_Short problem:_ Copy out every entry below with "header" renamed to "column title" and everything else left as is. Omit the pictures.
-- START Records for processing --
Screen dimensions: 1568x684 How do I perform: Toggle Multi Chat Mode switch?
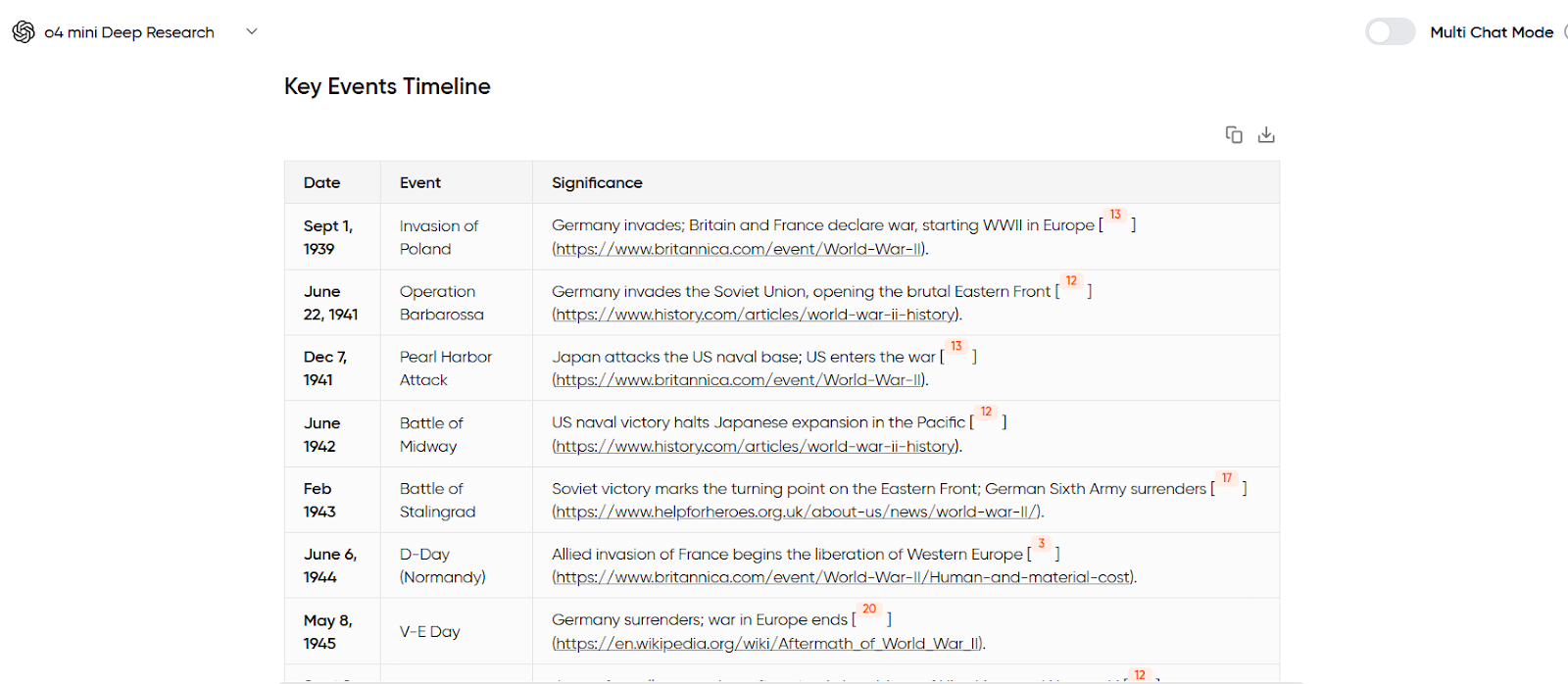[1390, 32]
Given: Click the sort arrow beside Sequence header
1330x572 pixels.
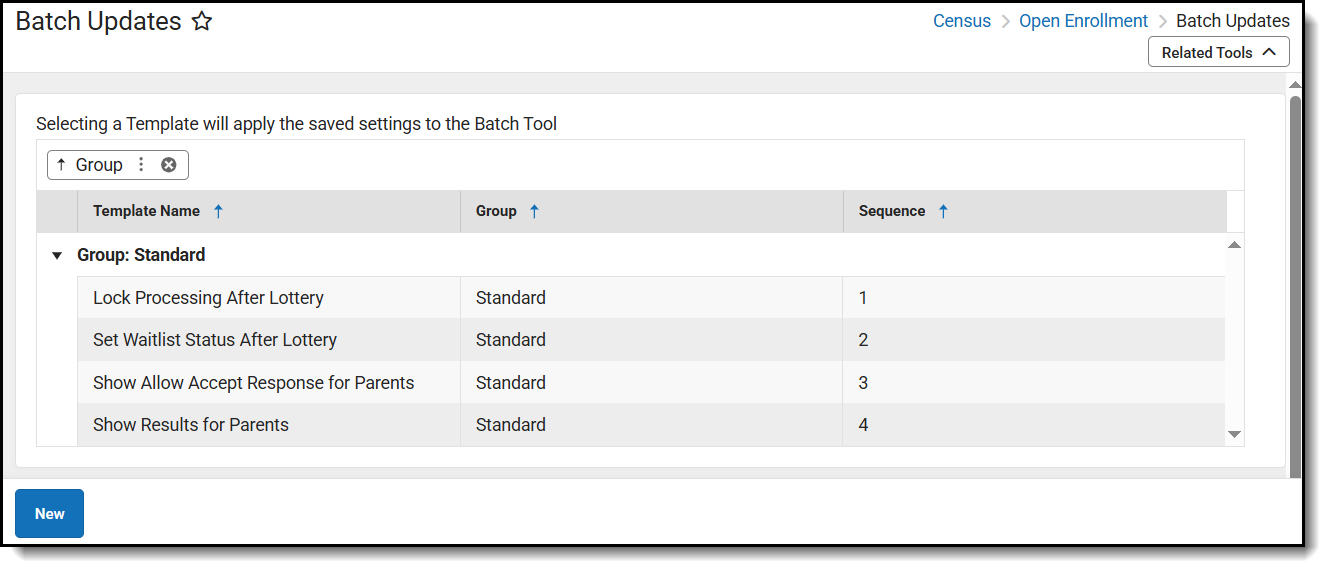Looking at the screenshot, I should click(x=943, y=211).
-- END Records for processing --
_Final answer:_
Screen dimensions: 1568x684 How do I perform: Toggle Multi Chat Mode switch?
[1390, 32]
Given: Click the sort arrow beside Sequence column title
1330x572 pixels.
Looking at the screenshot, I should click(x=943, y=211).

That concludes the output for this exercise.